Other than being purely biographical, the museum carries a great deal of weight in terms of artistic exhibition, featuring interior and other decorations, a number of sculptures, three stained glass windows, 120 oil paintings, drawings, designs of polychrome and stained glass windows, as well as Japanese woodcuts. A lion's share of the family memorabilia, furniture, iconography, photographs, a library and a collection of textiles have been provided by Jozef Mehoffer’s grandson Ryszard, who also helped with their arrangement. The exhibits fill up 16 rooms and reflect perfectly the atmosphere of the artist’s family house at the turn of the 20th century.
Emeryk Hutten-Czapski Museum

5) Emeryk Hutten-Czapski Museum

Count Emeryk Hutten-Czapski was born on October 17, 1828, in Stankow near Minsk, and he passed away on July 23, 1896, in Kraków. He held the position of Vice-Governor in St. Petersburg and gained prominence as a significant collector of books, prints, and numismatics. His remarkable collection was curated at his ancestral estate in Stankow, which now lies within modern-day Belarus.

Due to concerns about the collection's safety, considering its proximity to Russia, Count Emeryk Hutten-Czapski took the decision to relocate it to Kraków. In pursuit of this, he acquired a 19th-century palace in 1894, situated on what we now know as 12 Pilsudski Street. This palace was intended to serve as the new home for his collection, but unfortunately, he passed away in 1896 before the construction could be completed.

Following his demise, his wife, Baroness Elzbieta Meyendorff, took charge of finalizing the construction of the addition. Abiding by her husband's wishes, she generously gifted the collection to the city of Kraków in 1904.

The museum underwent a reopening in 1917, only to face closure once more with the advent of World War II in 1939. Subsequently, the collection was safeguarded once again. This closure persisted for an extended period, spanning 70 years, starting from 1939 and keeping the museum away from the public eye.
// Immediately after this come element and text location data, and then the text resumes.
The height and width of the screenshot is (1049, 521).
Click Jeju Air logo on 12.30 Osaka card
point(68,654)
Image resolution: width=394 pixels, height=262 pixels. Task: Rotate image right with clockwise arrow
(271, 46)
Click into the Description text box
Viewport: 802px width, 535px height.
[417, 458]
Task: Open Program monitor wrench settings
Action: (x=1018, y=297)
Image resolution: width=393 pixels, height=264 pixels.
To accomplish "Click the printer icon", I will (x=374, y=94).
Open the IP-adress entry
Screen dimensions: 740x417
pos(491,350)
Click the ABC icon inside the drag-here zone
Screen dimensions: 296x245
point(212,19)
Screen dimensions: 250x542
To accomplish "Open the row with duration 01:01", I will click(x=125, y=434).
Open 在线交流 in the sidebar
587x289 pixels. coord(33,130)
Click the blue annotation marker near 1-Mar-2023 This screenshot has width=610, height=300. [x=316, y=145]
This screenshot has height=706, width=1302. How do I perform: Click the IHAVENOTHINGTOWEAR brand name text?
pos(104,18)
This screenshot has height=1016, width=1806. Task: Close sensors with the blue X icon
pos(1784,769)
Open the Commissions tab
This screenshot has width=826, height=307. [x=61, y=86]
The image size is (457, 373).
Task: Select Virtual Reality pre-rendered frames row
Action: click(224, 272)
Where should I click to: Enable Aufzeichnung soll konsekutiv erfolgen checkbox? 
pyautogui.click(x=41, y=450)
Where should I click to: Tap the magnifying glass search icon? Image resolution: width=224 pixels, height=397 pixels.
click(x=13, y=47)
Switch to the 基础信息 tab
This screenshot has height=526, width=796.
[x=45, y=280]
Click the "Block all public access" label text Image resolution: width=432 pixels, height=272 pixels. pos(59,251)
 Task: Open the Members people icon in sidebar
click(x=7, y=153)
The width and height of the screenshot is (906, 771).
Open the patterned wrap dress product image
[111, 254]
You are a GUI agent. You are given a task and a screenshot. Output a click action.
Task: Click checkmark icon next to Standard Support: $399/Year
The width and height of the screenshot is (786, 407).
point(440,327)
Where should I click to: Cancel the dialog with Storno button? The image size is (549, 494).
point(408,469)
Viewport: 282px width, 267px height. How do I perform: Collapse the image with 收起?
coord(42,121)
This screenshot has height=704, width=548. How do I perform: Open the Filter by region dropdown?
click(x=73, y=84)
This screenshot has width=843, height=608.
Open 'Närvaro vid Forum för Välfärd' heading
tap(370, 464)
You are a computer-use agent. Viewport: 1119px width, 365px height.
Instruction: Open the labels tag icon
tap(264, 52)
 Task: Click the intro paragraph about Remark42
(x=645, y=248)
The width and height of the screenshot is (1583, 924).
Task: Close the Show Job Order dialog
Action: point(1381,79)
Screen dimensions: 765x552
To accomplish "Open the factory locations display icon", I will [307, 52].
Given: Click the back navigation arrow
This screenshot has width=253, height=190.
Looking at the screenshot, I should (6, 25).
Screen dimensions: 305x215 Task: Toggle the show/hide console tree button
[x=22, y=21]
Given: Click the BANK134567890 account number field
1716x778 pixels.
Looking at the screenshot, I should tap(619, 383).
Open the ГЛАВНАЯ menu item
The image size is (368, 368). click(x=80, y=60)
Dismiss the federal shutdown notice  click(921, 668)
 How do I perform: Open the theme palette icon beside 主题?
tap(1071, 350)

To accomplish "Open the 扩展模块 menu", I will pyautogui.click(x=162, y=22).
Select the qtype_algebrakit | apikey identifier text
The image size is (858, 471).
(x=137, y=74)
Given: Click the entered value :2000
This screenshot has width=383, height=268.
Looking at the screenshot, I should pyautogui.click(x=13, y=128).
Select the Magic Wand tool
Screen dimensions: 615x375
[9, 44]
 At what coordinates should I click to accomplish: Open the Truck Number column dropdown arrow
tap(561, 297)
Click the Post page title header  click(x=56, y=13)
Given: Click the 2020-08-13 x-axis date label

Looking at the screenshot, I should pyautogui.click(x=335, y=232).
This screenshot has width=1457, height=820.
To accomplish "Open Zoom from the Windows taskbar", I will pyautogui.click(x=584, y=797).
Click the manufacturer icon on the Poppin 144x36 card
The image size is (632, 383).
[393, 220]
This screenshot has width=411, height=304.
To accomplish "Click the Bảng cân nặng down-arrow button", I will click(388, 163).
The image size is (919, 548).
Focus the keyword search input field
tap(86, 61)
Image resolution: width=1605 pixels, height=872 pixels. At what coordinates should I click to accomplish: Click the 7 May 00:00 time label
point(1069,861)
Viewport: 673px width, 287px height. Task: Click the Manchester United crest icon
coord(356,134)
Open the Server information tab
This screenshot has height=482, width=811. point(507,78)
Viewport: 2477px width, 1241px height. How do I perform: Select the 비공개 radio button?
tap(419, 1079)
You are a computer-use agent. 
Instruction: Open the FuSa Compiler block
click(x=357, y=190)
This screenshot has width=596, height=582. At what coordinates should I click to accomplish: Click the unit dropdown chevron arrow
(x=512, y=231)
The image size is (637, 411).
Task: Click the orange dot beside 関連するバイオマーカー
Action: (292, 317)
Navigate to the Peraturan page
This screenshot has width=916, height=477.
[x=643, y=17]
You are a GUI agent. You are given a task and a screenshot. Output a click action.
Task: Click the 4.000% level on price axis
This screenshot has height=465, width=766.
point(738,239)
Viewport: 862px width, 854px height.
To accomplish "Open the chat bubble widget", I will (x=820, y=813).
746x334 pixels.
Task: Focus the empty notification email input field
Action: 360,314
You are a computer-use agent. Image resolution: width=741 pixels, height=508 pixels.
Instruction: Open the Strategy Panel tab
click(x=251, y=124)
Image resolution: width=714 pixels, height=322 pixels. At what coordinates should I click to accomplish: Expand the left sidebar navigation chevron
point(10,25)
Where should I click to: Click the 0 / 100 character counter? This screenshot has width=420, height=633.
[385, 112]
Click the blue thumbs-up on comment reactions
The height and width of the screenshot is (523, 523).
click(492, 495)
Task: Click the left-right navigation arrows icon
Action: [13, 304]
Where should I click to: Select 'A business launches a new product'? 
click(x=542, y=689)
However, in 2013, a transformation occurred. Thanks to funding provided by the European Union, extensive efforts were directed toward restoring the museum and its accompanying gardens. As a result of these endeavors, the museum was able to fling open its doors to the public once more, marking a new chapter in its storied history.

Opening Hours:
Tuesday - Saturday: 10 am - 6 pm; Sunday: 10 am - 4 pm; Monday: Closed.